In our previous post
, we discussed MedAmerica's
efforts to quantify the cost of provider turnover. Our research showed that turnover is costly not only in terms of dollars but also impacts throughput, clinical quality and patient satisfaction. What's more, these losses sometimes stretch as long as two years while the new provider settles in.
This led us to a new question: to what degree can turnover of clinical staff be prevented? To find the answers, we turned to the best source available: our own providers.
Getting to the Root Causes of Turnover
For this stage of the project, we decided to focus our initial efforts on physician assistants (PAs) and nurse practitioners (NPs).
There were a few reasons for this. First, these professionals are key to our organization's growth strategy. We absolutely need to recruit and retain qualified PAs and NPs in order to meet the challenges of healthcare reform and population health management.
Second, generally speaking, PAs and NPs tend to be more professionally mobile than physicians. A 2011 survey
by Cejka Search and the American Medical Group Association found that the turnover rate among PAs and NPs was 12.6 percent — roughly twice that of the physician respondents. And in the current competitive hiring market, groups that don't provide a satisfying work experience risk losing their advanced practitioners to the competition.
In order to really understand what PAs and NPs want in a practice, we decided to go straight to the source. While we had some existing data gathered during routine satisfaction surveys, we really wanted to explore the context and meaning behind these answers. For example, if someone says they're burned out or that they don't feel like part of the team, what does that look like? And how does it impact their job satisfaction relative to other factors?
To really drill down into the subject matter, we held two daylong focus groups with our PA/NP team leads from around the country. Participants discussed both positive aspects and challenges of their practices and identified opportunities for growth.
Based on their direct feedback and input, we formulated six key recommendations for improving PA and NP satisfaction:
1. Include the PAs and NPs in the monthly Provider Group Meetings.
Our PAs and NPs want to have a say in operational decisions and priority setting within their practices. We therefore recommend they be included in monthly department meetings alongside their physician teammates, where they can participate in discussions around recruiting, operations, client relations, finances and other important matters.
2. Practice financial transparency.
As contributing members of the practice, PAs and NPs should be included in discussions of the sites finances. When they understand how their performance relates to the practice's financial health, their engagement increases.
3. Manage the fatigue and burnout associated with Rapid Medical Evaluation (RME).
The stress of long shifts in the triage area is a real problem for our PA and NP colleagues. While we all recognize that RME is essential to our departments, there are strategies that can mitigate the associated stress. Rotation to other areas of the department, shorter or split shifts and having physicians share in the RME process are just a few strategies for dealing with this issue. It is important to our PAs and NPs that they remain clinically challenged, and managing the time spent in the RME process can help to keep our providers professionally satisfied.
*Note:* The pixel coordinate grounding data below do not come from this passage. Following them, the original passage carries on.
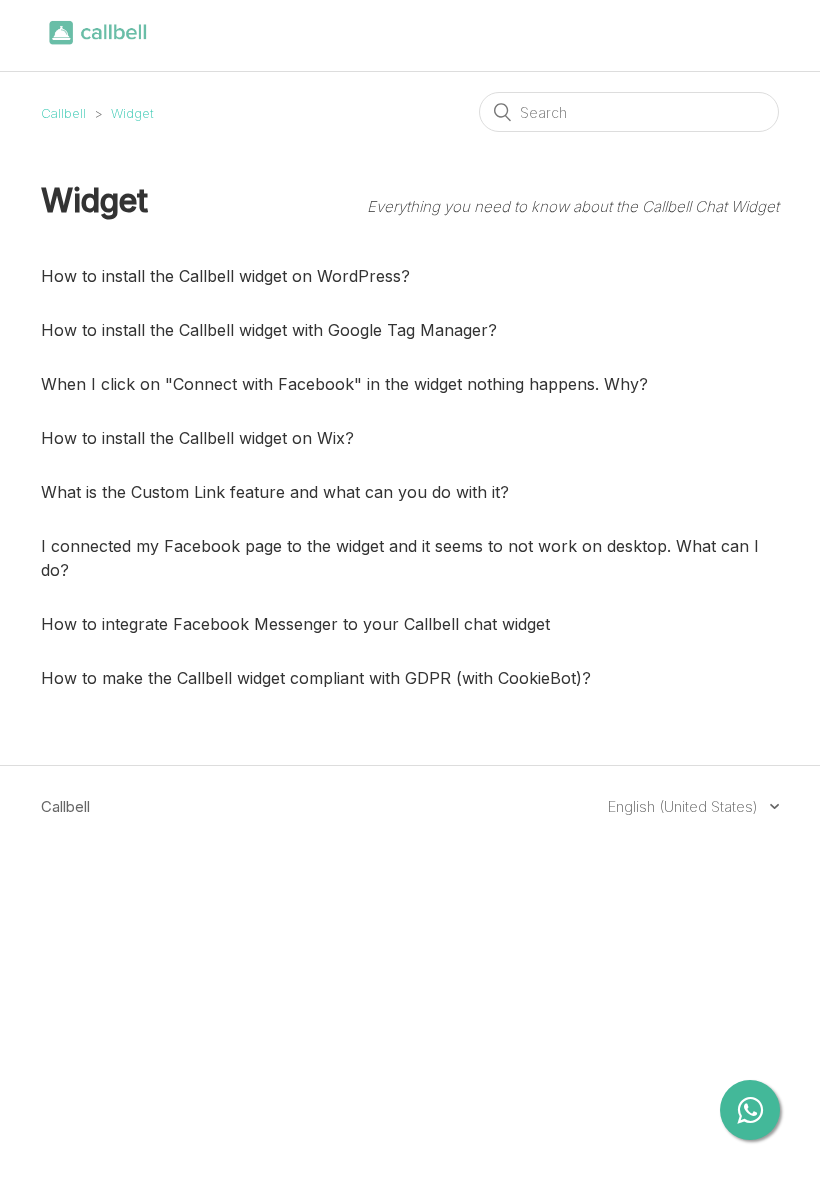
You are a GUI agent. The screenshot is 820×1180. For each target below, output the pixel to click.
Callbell (63, 113)
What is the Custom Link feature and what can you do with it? (275, 492)
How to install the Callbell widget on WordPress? (225, 276)
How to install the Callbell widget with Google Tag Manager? (269, 330)
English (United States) (685, 806)
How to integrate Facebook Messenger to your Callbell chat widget (295, 624)
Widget (132, 113)
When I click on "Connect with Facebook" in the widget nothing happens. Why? (344, 384)
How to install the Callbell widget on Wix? (197, 438)
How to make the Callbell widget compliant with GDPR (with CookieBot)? (316, 678)
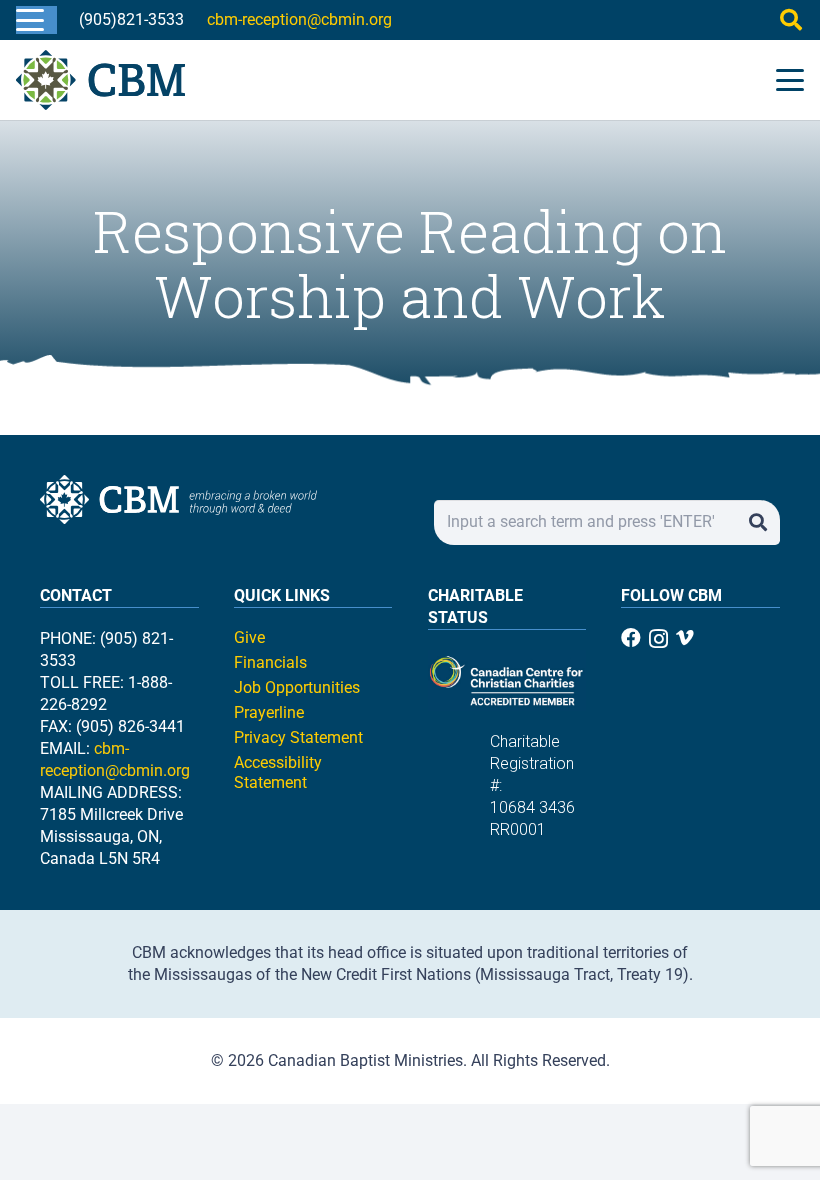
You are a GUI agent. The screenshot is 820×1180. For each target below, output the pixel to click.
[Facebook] (631, 638)
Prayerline (269, 712)
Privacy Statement (298, 737)
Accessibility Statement (278, 772)
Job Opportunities (297, 687)
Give (249, 637)
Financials (270, 662)
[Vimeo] (685, 638)
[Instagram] (658, 639)
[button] (30, 20)
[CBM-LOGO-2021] (100, 80)
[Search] (757, 522)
4. Set expectations for physicians.
Physicians (and all other team members) should be held accountable when it comes to our cultural values around teamwork. This means supporting the PAs and NPs, collaborating with them and appreciating their contributions.
5. Compensate fairly.
Paying PA/NP salaries that are competitive within the geographic area should be a high financial priority for all of our practices.
6. Integrate the management.
The lead PA/NP on each team should be included as an integral part of the site management team and share departmental leadership with the medical and nursing directors.
Change Takes Root
We asked, and our PAs and NPs have spoken. Our next challenge is to disseminate these principles and weave them into our organizational culture.
Because we're a large national organization, our logical first step was to engage our regional leadership. We presented our focus group results to our medical and regional directors, and their response was very positive. We then encouraged them to discuss these findings with their own teams.
We also launched a collaborative learning experience
(based on IHI's collaborative change model
) around PA/NP satisfaction in June 2015. Physician and PA/NP leaders at seven hospitals are working together to develop and implement action plans based on our clinicians' feedback. Along the way, they'll receive regular mentoring and coaching from some of our organization's strongest clinical leaders. So far, the initiative has been well received, with all participants very engaged. Despite the many competing priorities facing them, they are committed to improving the experience of their PAs and NPs.
In the future, we hope to give our medical directors more tools and real-time data to understand and make decisions about how the PA/NP side of the practice is functioning. To this end, we will be working to identify the most appropriate metrics, which might include turnover, local compensation data or employee satisfaction scores. We'll also need to create an infrastructure to track and report this data.
Exploring employee satisfaction at this deep level is a new journey for our organization, but it is already paying dividends. We hope that these efforts underscore how much we value our PAs and NPs — and want to create an organization where they would be happy to build a career.